I contend that the usual flow of emails is crippling. So, at Edge International, we are working with pilot clients on dramatically reducing the volume of emails through the use of internal Blogs and Wikis.

If you are involved in the senior management in a law firm (or other professional services firm) and are very interested in strategies to reduce email volumes without losing the beneficial data and communications, drop me a note and I will happily keep you posted on our progress.

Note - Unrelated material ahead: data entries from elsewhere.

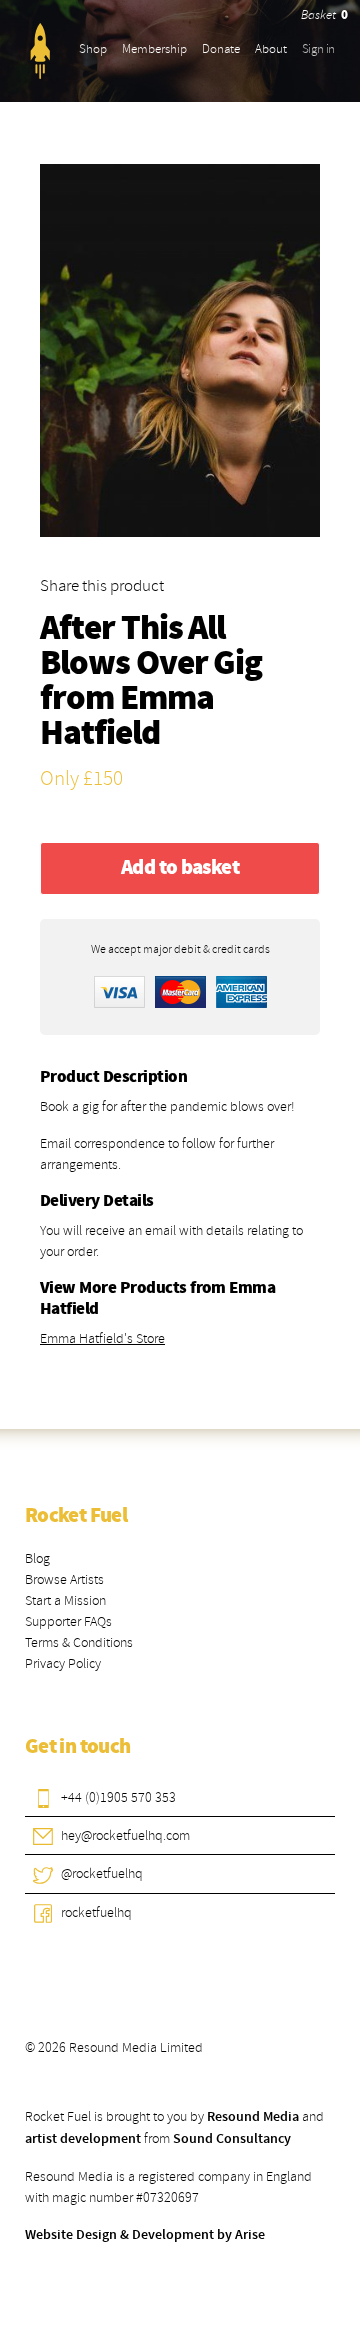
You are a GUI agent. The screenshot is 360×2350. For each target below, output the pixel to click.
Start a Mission (65, 1600)
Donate (221, 49)
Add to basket (180, 868)
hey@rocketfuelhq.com (125, 1835)
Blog (37, 1558)
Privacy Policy (63, 1663)
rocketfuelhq (96, 1912)
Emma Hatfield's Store (102, 1338)
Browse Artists (64, 1579)
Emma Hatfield (127, 717)
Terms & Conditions (79, 1642)
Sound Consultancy (232, 2139)
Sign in (318, 49)
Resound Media (253, 2117)
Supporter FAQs (68, 1621)
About (271, 49)
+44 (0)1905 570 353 (118, 1797)
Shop (93, 49)
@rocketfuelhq (102, 1873)
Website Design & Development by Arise (145, 2235)
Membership (154, 49)
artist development (83, 2139)
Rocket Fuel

Jim Calloway brings us The Smorgasbord Effect


"The Smorgasbord Effect. Our choices are like a smorgasbord at a restaurant, so many, that we try to take a little of each and thus overload our plates. We need to return to the restaurant model, where we make a deliberate choice, and then enjoy a fixed amount of food. It has been noted by someone that we are often afraid to make deliberate choices because we realize that every choice precludes others. If we take the mountain road, we cannot drive by the lake along the valley road as well. So some people put off making a decision (like getting married) just to keep their options open. Others simply try to say "Yes" to everything. "Yes, I'll have some of this and some of that and some of that, and, Oh look, I must have some of that, too."

This is from Jim Calloway's Law Practice Tips Blog, in particular, a great post called Just Too Busy which brings us via Robert Harris, this and seven more thoughts about why we are so busy. Jim Calloway says: "These points are very brief so you do have time to read them." He's right.